# Exercise aim
From the line that contains "Instruction: Open デュアルSIMカード設定" through the closing line of the entries, write out each line exactly; pictures stay out.

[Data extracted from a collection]
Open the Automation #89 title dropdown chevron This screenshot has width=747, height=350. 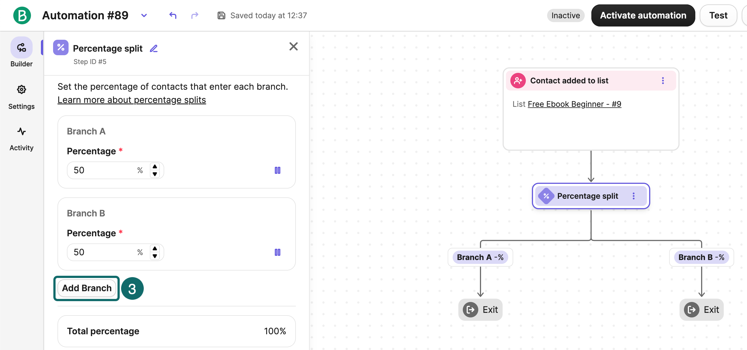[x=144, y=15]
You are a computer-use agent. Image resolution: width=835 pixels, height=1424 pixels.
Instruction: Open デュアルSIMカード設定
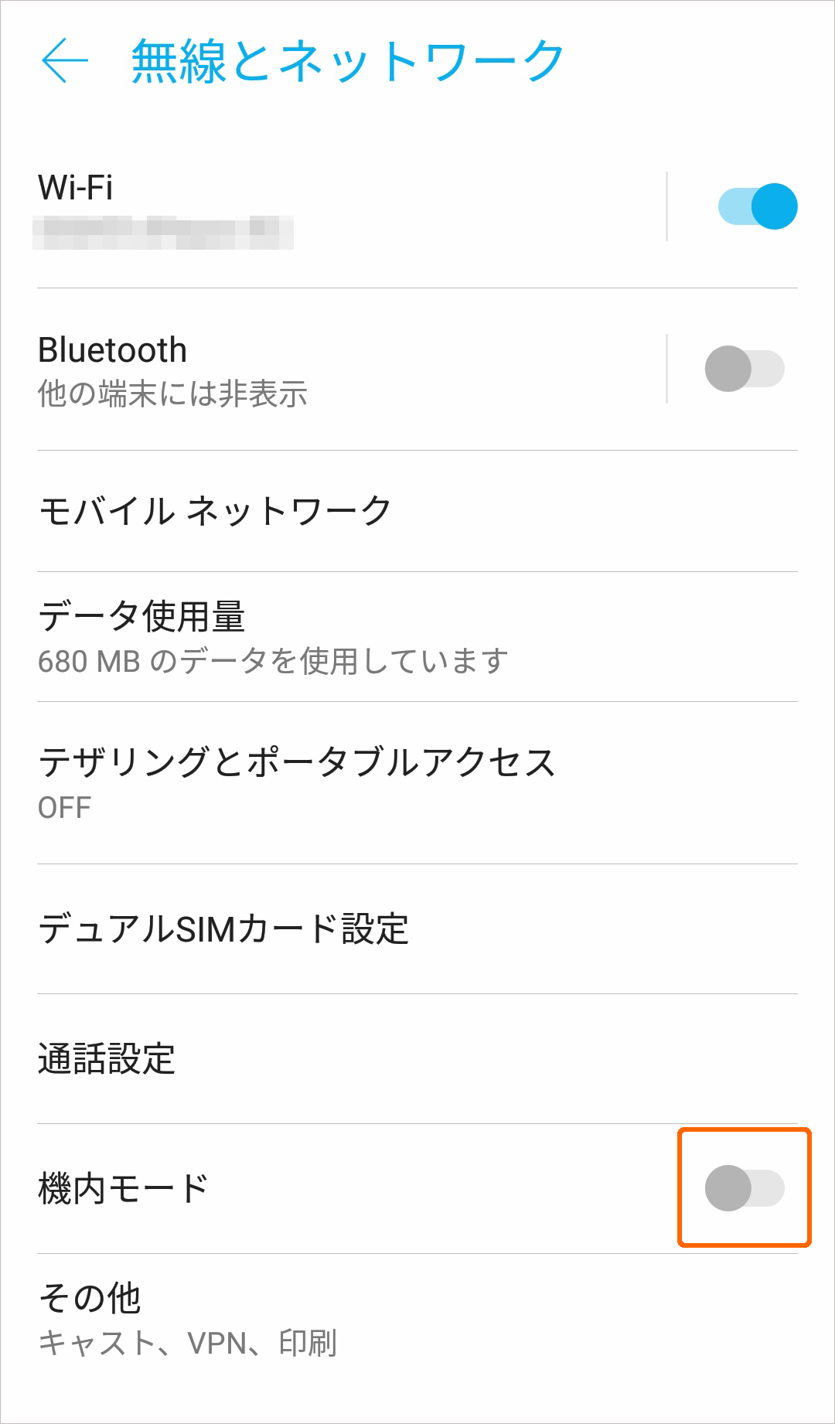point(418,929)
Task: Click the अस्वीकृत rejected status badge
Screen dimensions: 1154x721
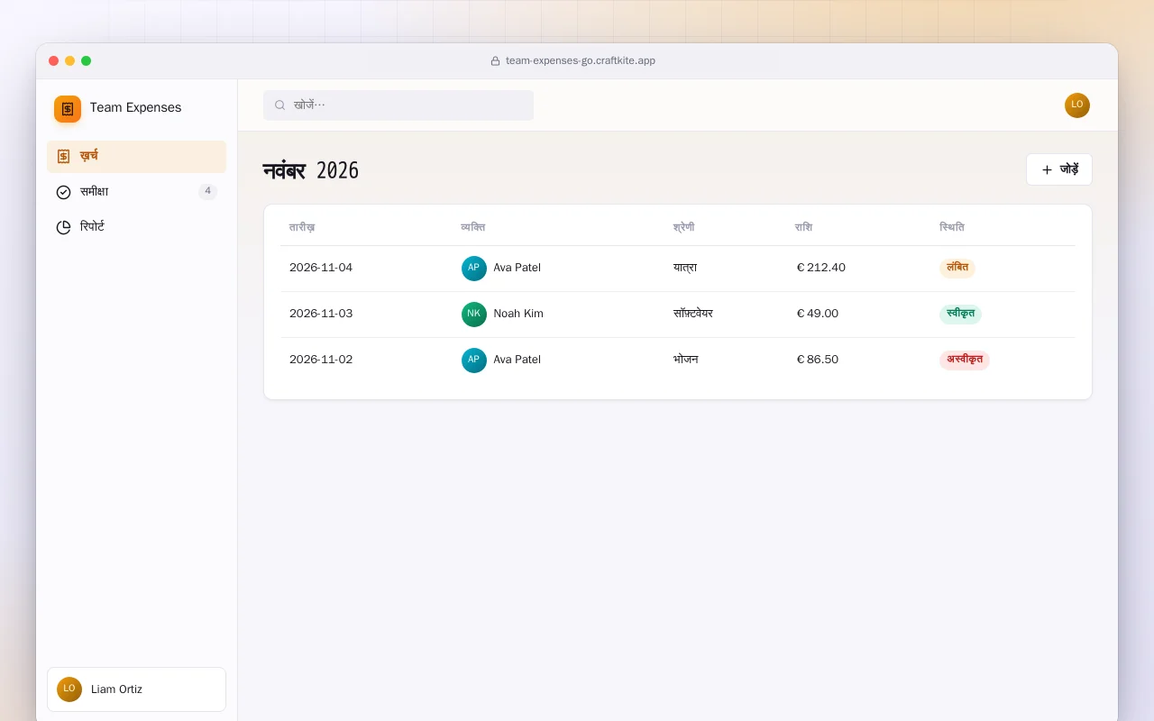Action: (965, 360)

# Result for this exercise
Instruction: Open デュアルSIMカード設定
point(418,929)
Task: Click the अस्वीकृत rejected status badge
Screen dimensions: 1154x721
Action: (965, 360)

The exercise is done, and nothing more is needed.